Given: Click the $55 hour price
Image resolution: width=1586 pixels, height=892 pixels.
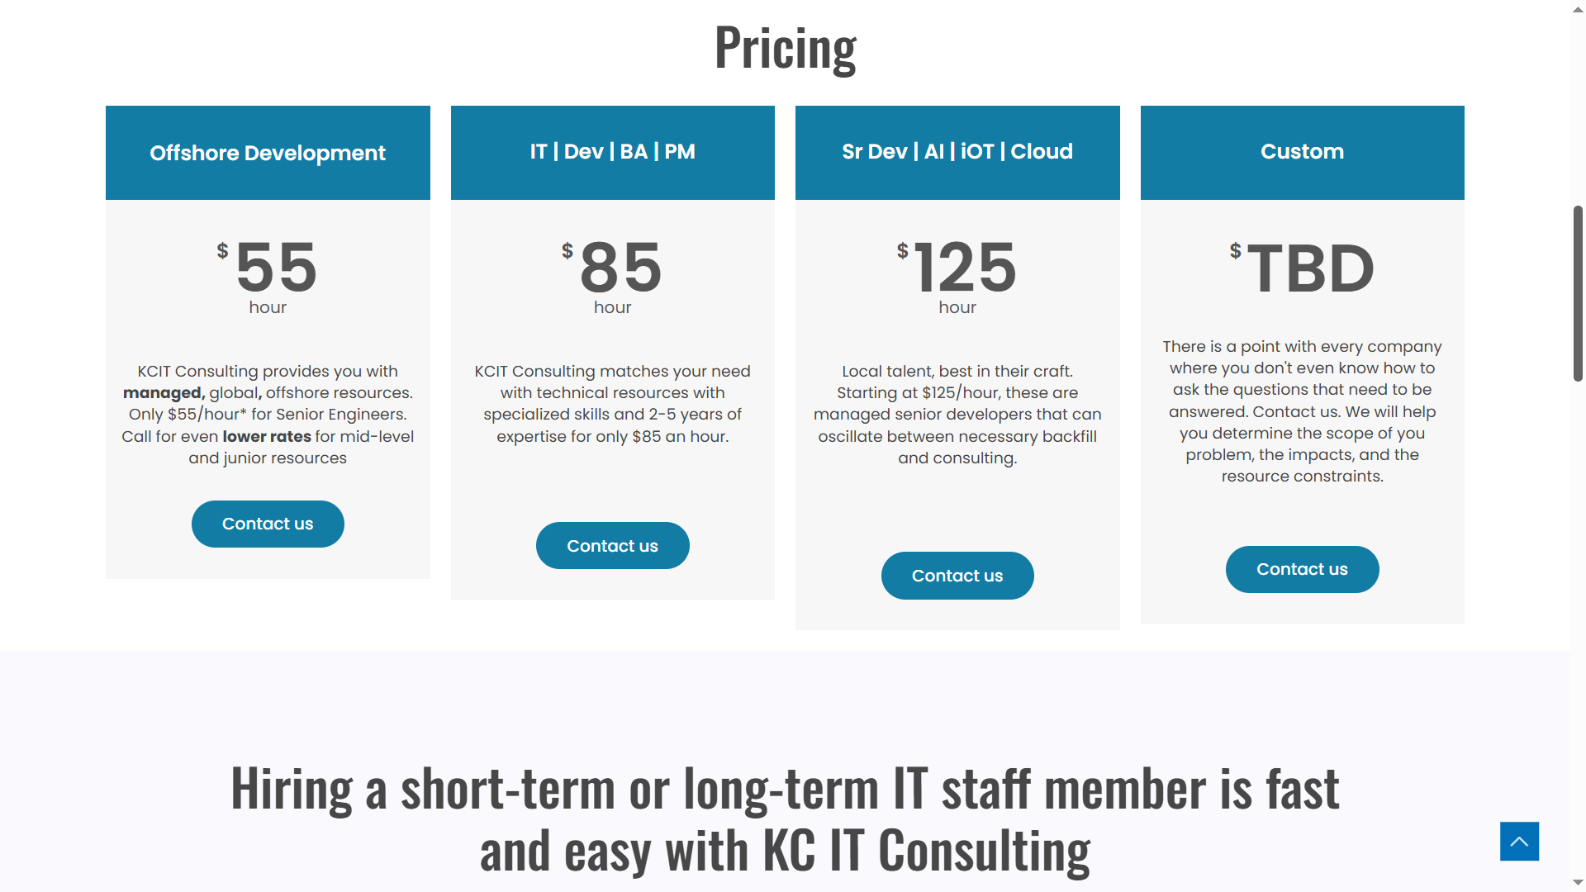Looking at the screenshot, I should tap(268, 276).
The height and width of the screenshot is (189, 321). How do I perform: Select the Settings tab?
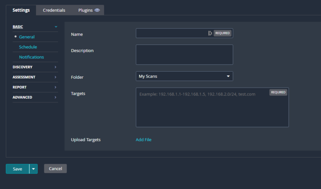[21, 10]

▬▬▬

» BRIEF:
Exactness is what counts here: copy each entry as given and omit its pictures.

» EXERCISE OUTPUT:
Given: Click the $55 hour price
Image resolution: width=1586 pixels, height=892 pixels.
Looking at the screenshot, I should tap(268, 276).
The height and width of the screenshot is (189, 321). How do I perform: Select the Settings tab?
[21, 10]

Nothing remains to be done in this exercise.